Im guten alten Europa schrumpft die Zahl der klassischen Raucher dagegen immer weiter. In Deutschland beispielsweise greift nur noch jede(r) Dritte zu Zigarette, Zigarre oder Pfeife. Zum Vergleich: Kurz nach dem Krieg rauchten in der alten Bundesrepublik gerade mal zwölf Prozent der Männer nicht. In den 60er Jahren wurde in Kino- und Fernsehfilmen gequarzt ohne Ende, und keine Folge von "Der Komissar" verging, ohne dass der Titelheld namens Keller eine Fluppe im Mund gehabt hätte.

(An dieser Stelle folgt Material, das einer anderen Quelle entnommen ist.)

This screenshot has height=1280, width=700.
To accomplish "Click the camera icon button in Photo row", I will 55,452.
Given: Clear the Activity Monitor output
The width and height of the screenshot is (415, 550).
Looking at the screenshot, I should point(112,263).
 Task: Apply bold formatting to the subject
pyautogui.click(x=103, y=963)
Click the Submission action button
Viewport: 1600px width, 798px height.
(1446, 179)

Lange her. In Deutschland ist die Zigarettenproduktion laut Branchenverband DZV binnen eineinhalb Jahrzehnten um die Hälfte auf gut 81 Milliarden Zigaretten pro Jahr geschrumpft. Auf jeden Deutschen entfallen damit im Schnitt weniger als drei Zigaretten pro Tag. Die Menschen lebten in den vergangenen Jahrzehnten zunehmend gesundheitsbewusster; das Rauchverbot im öffentlichen Leben ist stark ausgeweitet worden; die Steuer verlangt den Rauchern immer mehr Geld ab; die Schockwerbung, zu der die Tabakkonzerne seit Mai 2016 verpflichtet sind, hat weitere Menschen vom Tabakgenuss abgeschreckt.

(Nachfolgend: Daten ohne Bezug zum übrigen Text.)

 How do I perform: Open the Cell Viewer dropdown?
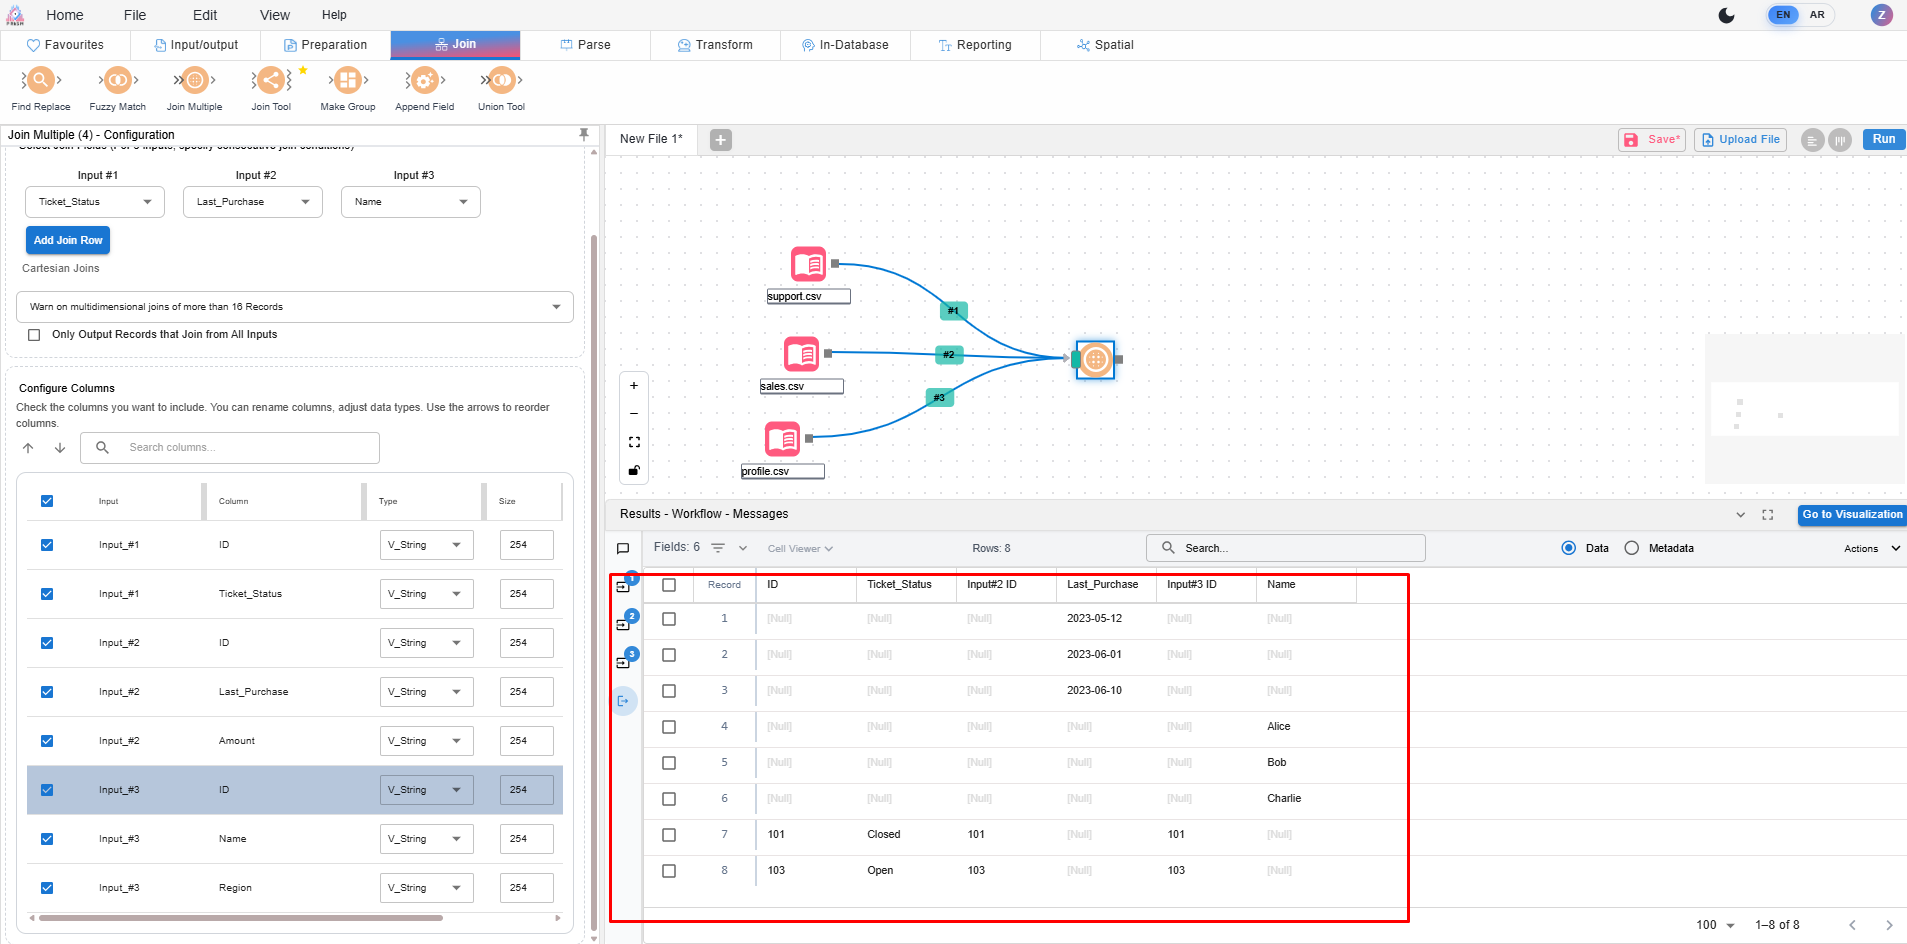pos(799,549)
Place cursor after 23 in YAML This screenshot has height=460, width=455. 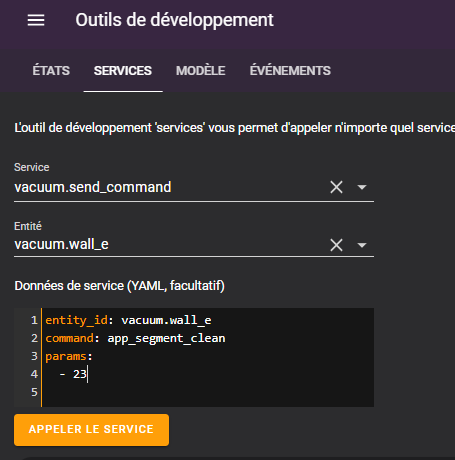point(87,374)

Von denen, die sich das Rauchen trotzdem nicht vermiesen lassen wollen, sehnen sich manche nach den 60er und 70er Jahren zurück. Nach Zeiten, in denen ein Mann "meilenweit für seine Camel Filter" ging - so weit, dass seine Schuhe in einer höchst telegenen Art und Weise löchrig wurden. Eine Werbung, die Abenteuer und Freiheit suggerierte, die Rauchen für die Generation der 70er-Jahre-Teenies zum Zeichen von Männlichkeit werden lassen sollte. Ihr Erfolg nahm über Jahre hinweg nicht mal dadurch Schaden, dass John Wayne, der der Camel-Werbung als Testimonial diente, 1979 an Lungenkrebs starb. Dann kam 1974, der Anfang vom Ende der Erfolgsstory. In dem Jahr zündete sich der Camel-Mann seine letzte Zigarette im Dschungel an, ehe das Tabakwerbeverbot auf deutschen Bildschirmen seine Fernseh-Karriere auslöschte.

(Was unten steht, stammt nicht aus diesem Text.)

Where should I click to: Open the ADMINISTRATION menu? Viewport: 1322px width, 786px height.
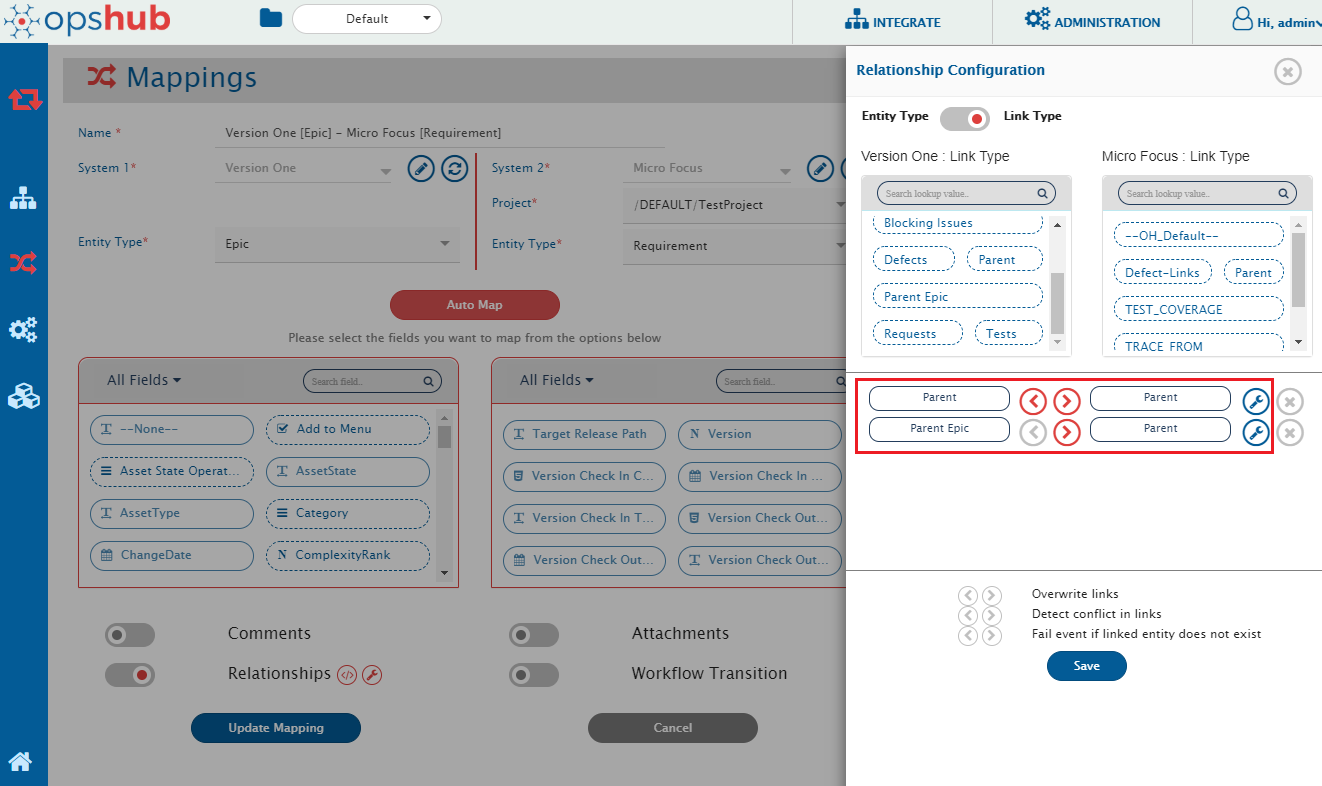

Seither ist das Geschäft für die Branche nicht einfacher geworden. In einer Zeit wie heute, in der Tabakkonsum den Betroffenen fast schon wie ein Makel anhaftet, tobt der Kampf um Marktanteile heftiger denn je, nimmt die Fusionitis immer größere Ausmaße an. Es ist gerade mal zwei Jahre her, da hat Reynolds den damaligen Branchendritten Lorillard für mehr als 27 Milliarden Dollar übernommen. Und schon jetzt sind sich Experten einig, dass der Deal zwischen BAT und Reynolds nicht der letzte dieser Art gewesen ist.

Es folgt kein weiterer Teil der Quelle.